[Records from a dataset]
▬▬▬▬▬▬▬▬▬▬
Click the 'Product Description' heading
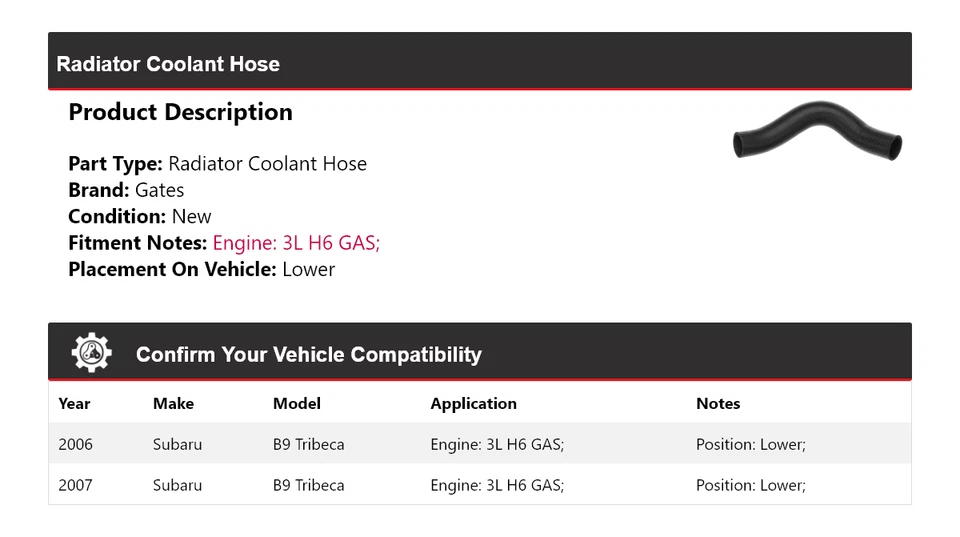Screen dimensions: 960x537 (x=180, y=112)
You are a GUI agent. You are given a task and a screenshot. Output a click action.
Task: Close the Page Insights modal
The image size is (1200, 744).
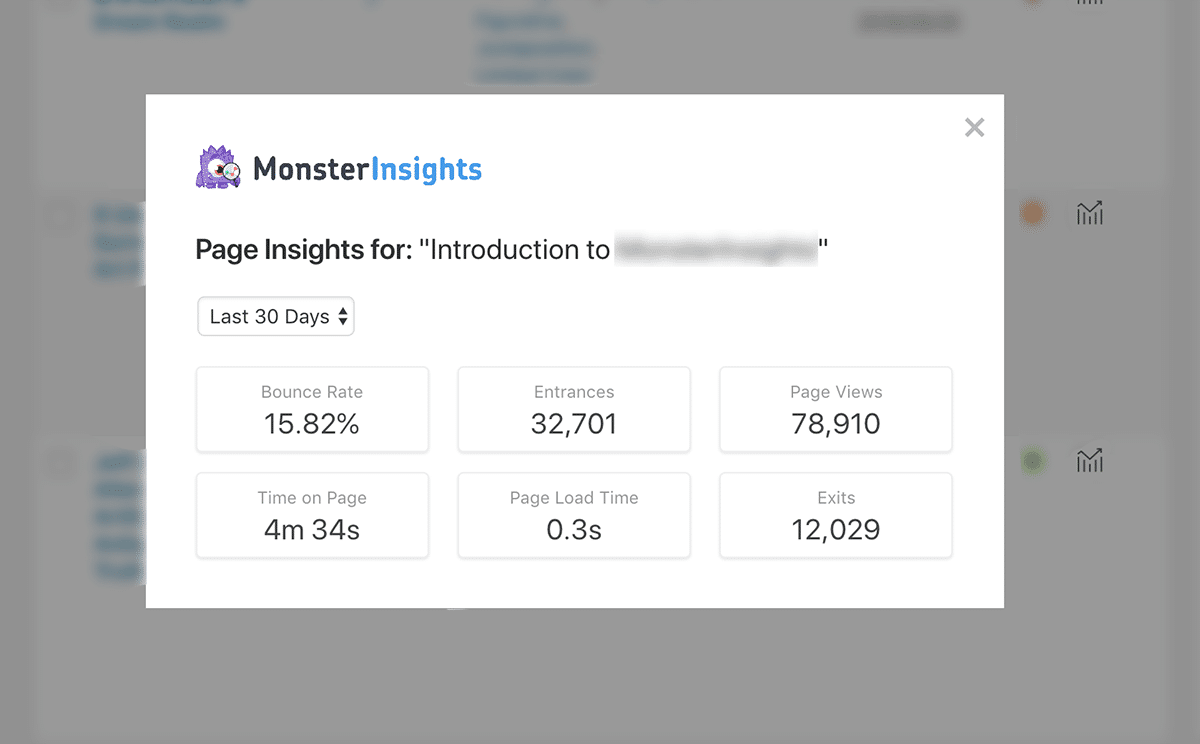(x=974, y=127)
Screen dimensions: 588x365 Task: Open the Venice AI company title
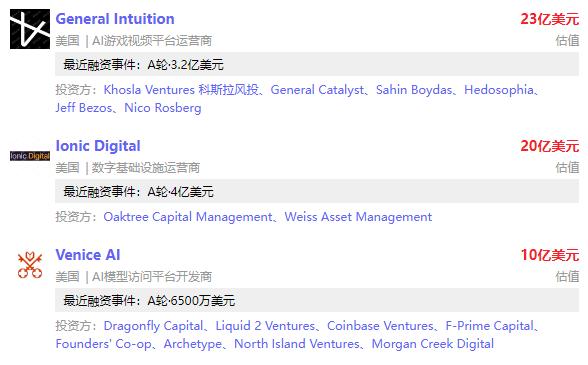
▬▬▬▬▬▬▬▬▬▬
__Short problem__.
Rewrite these lines as a numbered list, dropping any blank lines and leaving the pictures out.

__Output of the exercise__.
1. Click the 'Product Description' heading
2. Screen dimensions: 960x537 (x=180, y=112)
3. You are a GUI agent. You are given a task and a screenshot. Output a click action.
4. Task: Close the Page Insights modal
5. The image size is (1200, 744).
6. (x=974, y=127)
7. Screen dimensions: 588x365 Task: Open the Venice AI company title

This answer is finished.